■ Task ■
Could you return the data below exactly as it appears?

(Stored data entries)
Start of Block
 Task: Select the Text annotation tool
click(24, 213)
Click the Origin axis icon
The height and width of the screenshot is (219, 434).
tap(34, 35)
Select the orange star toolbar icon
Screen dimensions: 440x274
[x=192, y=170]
End of Block
■ Exercise response ■
 Task: Select the Text annotation tool
click(24, 213)
Click the Origin axis icon
The height and width of the screenshot is (219, 434).
tap(34, 35)
Select the orange star toolbar icon
Screen dimensions: 440x274
[x=192, y=170]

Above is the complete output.